— ACTIVITY —
Wherever "Collapse" appears in the records below, copy the line that holds it.

(Saved data entries)
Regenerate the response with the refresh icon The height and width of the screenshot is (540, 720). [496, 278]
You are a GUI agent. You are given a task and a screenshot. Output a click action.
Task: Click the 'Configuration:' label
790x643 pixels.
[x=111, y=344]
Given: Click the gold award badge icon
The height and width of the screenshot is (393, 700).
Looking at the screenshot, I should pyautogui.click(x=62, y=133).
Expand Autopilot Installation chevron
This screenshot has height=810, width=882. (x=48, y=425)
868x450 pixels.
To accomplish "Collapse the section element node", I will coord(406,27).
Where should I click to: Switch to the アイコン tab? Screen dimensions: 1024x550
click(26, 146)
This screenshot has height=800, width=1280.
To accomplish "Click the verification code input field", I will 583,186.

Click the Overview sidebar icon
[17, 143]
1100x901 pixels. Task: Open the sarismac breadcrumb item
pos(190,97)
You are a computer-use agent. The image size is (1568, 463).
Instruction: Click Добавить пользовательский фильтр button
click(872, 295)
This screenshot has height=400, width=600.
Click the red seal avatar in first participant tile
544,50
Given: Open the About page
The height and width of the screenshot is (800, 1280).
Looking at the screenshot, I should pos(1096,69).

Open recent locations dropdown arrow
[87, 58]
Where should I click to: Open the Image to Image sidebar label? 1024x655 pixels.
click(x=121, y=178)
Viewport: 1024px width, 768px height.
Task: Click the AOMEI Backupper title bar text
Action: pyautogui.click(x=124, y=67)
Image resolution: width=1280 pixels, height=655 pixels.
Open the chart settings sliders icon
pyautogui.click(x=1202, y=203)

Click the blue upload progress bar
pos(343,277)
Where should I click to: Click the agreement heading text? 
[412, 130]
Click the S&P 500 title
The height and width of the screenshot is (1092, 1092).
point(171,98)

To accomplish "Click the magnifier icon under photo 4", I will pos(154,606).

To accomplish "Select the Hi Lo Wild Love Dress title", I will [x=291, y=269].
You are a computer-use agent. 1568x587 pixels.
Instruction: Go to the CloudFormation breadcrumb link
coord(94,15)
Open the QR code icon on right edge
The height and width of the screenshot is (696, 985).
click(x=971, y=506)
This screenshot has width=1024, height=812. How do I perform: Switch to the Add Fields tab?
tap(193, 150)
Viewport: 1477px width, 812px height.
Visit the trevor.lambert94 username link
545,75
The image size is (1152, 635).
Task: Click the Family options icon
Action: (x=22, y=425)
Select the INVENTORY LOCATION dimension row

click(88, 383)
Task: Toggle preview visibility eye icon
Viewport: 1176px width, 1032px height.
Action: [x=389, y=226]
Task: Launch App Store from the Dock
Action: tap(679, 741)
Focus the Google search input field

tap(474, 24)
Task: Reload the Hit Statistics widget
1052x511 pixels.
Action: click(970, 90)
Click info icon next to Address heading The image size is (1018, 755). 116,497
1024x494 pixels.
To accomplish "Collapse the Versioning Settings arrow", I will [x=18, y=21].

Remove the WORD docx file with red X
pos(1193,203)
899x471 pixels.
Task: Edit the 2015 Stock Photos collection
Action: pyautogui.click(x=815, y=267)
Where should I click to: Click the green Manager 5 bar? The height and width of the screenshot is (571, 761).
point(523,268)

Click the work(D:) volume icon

— RESULT BELOW —
To accomplish "Collapse the section element node", I will coord(406,27).
To accomplish "Collapse the Versioning Settings arrow", I will [x=18, y=21].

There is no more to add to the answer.